The switchboard was of white marble equipped with Keystone and Weston instruments. A detector bell was provided which rang when a circuit breaker opened and continued sounding until the circuit was closed. All wiring from the generators to the switchboard was carried under the engine room floor.

Adjoining the switchboard was the telephone booth and near it were a tool room, a dressing room and the office for the engineers.

The steam piping, which was completed under the direction of Mr. A. C. Thompson, consisted of a main header with a branch for each engine turned from it and a Bundy automatic trap for returning hot water drippings to the boilers.

In the boiler room were two 300-h.p. boilers, an American feed water heater and two Snow pumps. Coal storage pockets were directly in front of the boilers, and coal was deposited in the pockets through a steel-lined chute leading from a railroad siding parallel to the building and some 45 ft above the pockets. Coal was thus unloaded into the storage pockets without cost for handling. The stack was 125 ft high: it was of steel, brick lined, and titled with lightning rods.

Water for the plant was secured by damming a branch of Catharine River and laying a pipe with natural gravity flow to a well in the boiler room. Analysis of the water showed it to be first-class for steaming purposes. The water dammed back being on the company's property, it was planned to be used as a resort for picnicking in summer and skating in winter.

== Rolling stock ==
The car equipment consisted of 12 cars, four of them similar to that used for the formal opening of the line. Two of these four had smoking compartments, the other two had both baggage and smoking compartments. They were equipped with four G. E. 1.000 motors, K-11 controllers, Christenson automatic air brakes, and Wagenhals arc headlights. The interior was finished in cherry and mahogany; the seats were of the walkover pattern, covered with rattan. They were lighted with four five-light clusters of handsome design; these cars were fitted with electric push buttons. Of the other eight cars, six were open 15-bench cars and two closed 28 ft cars; they were equipped with Westinghouse motors and G. E. K-11 controllers and had Syracuse changeable headlights. The cars were painted Pullman green with gold striping and each had the name of one of the towns on the route as well as the number. All cars had a tool box containing pliers, wrench, and trolley wire pickup for use in case of emergency repairs, or picking up broken trolley wire.

== Inauguration ==
After the inspection and opening trip those present enjoyed an elaborate banquet at the Rathbun House, Elmira, as guests of the American Engineering Co.

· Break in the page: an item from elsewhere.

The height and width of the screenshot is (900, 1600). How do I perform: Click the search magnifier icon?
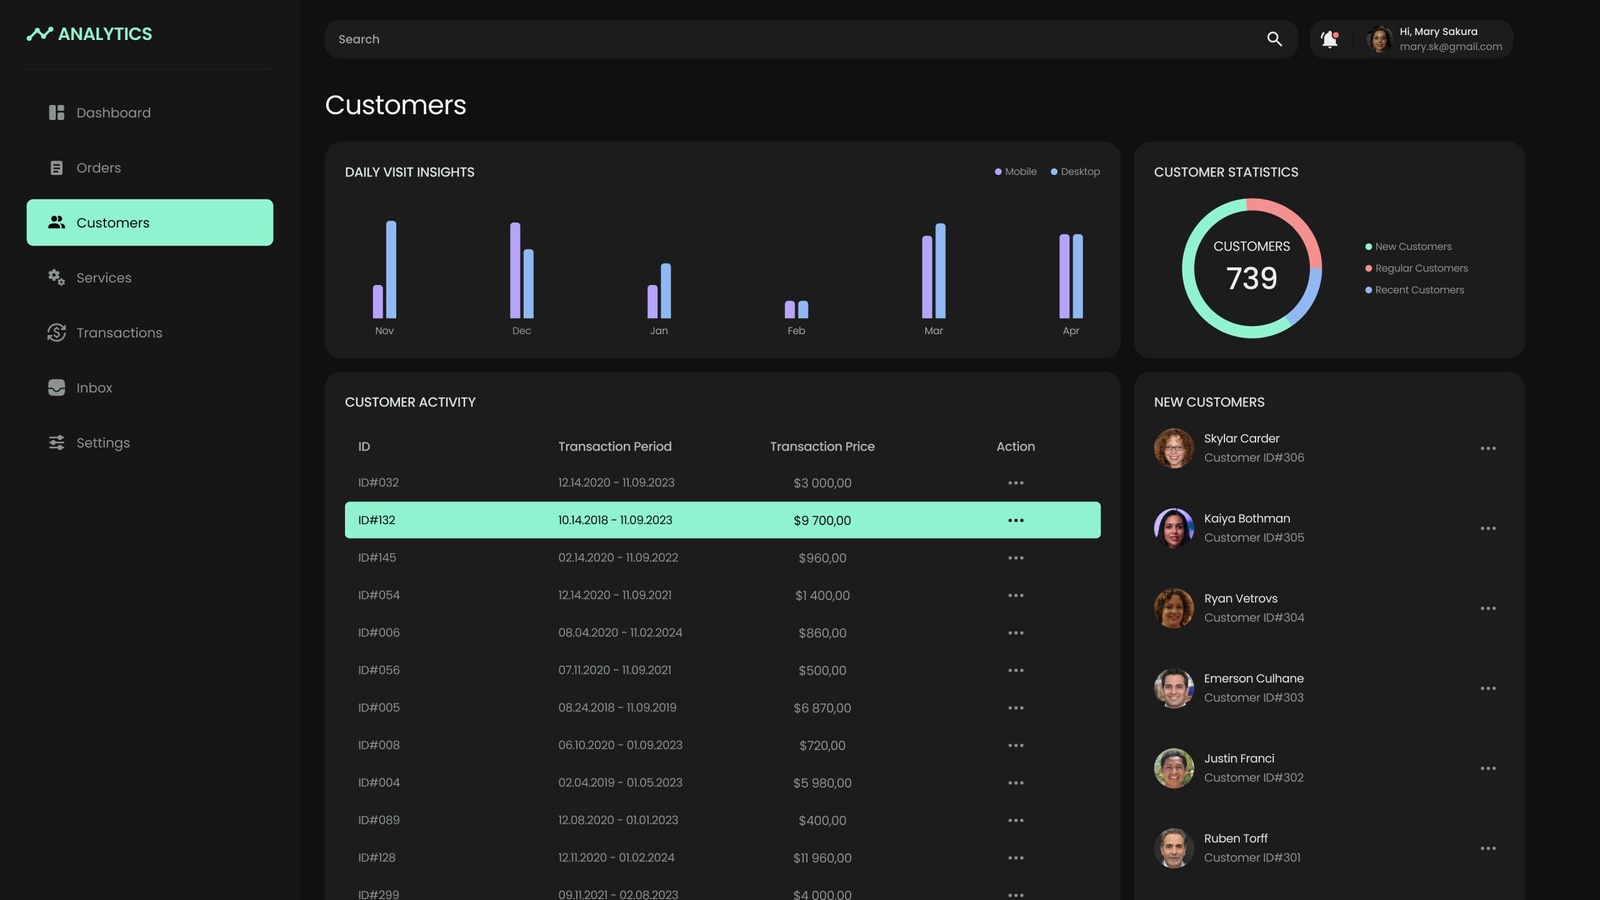tap(1274, 39)
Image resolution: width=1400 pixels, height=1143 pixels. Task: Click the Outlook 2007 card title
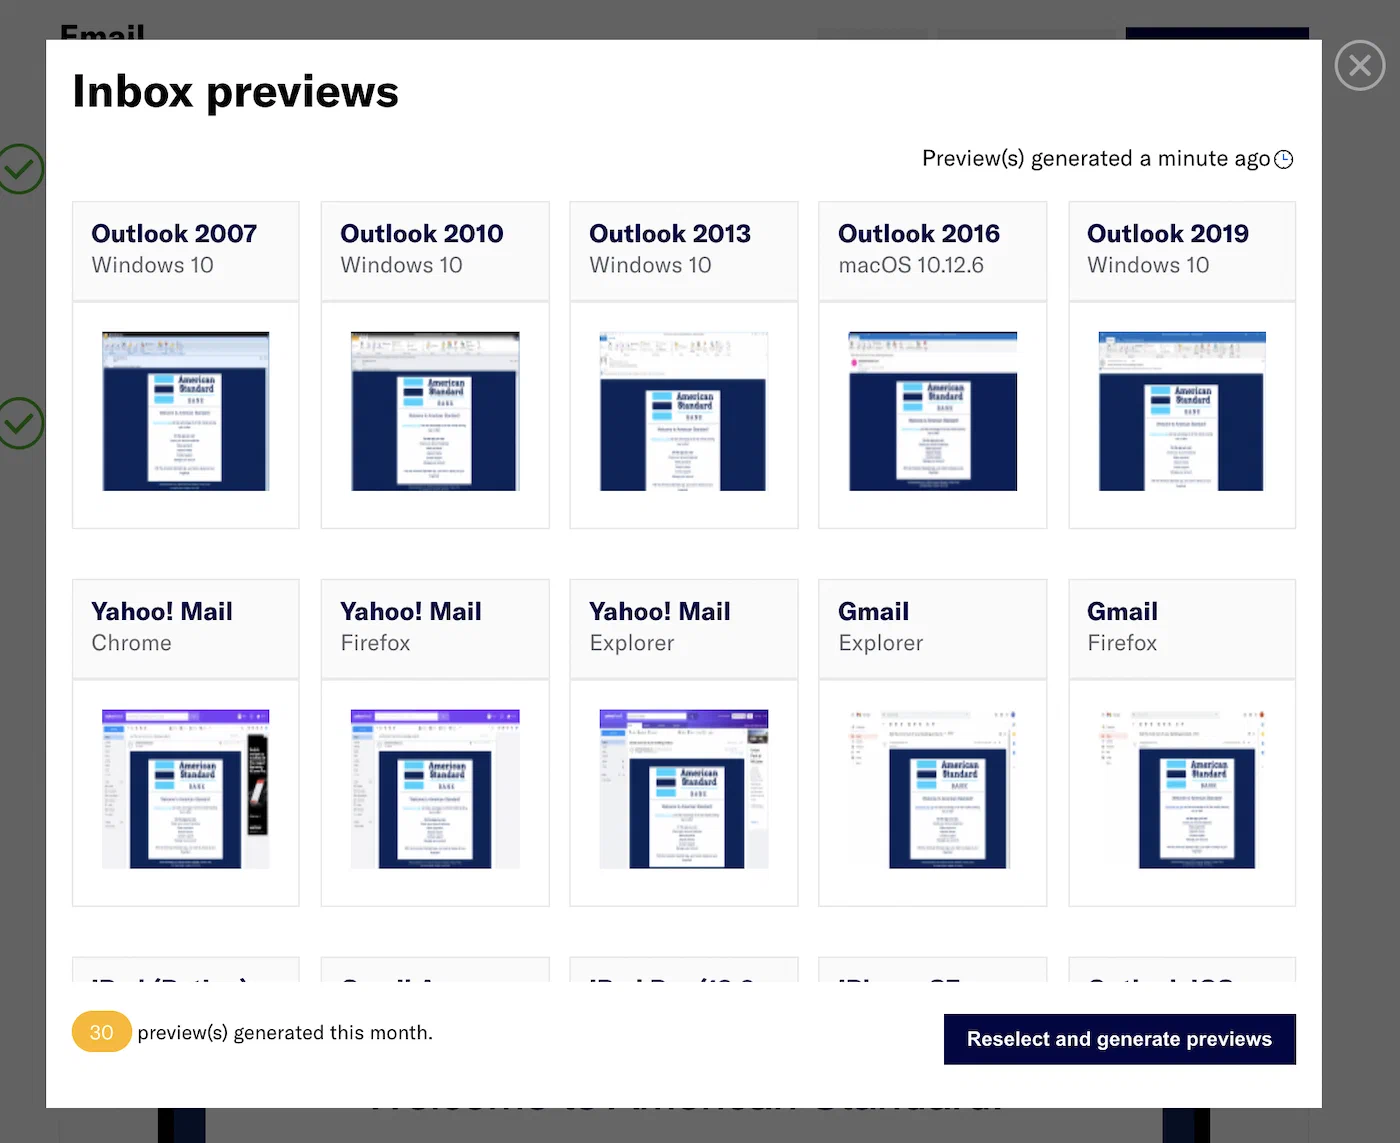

The people along the line of route have shown their appreciation by their generous patronage, the present equipment being taxed to its utmost capacity since the opening of the road.

== Personnel ==
The officers of the Elmira & Seneca Lake Railway Co. were initially:
- President, Gen. John E. Mulford, Montour Falls, N. Y.
- Vice-president, John Blair MacAfee, Philadelphia
- Secretary and treasurer, C. I. Hathaway, Horseheads
- Superintendent, C. F. Baldwin, Montour Falls
- Assistant superintendent, C. I.. Furbay, Montour Falls.

The employees of the company were uniformed in cadet gray; conductors' uniforms were trimmed with gold, the motormen's with silver and other employees' with black. All had cap badges with name of occupation and number in enamel.

== Fares ==
The fare for the trip from Elmira to Watkins Glen was 35 cents one way; no reduction was made for the round trip.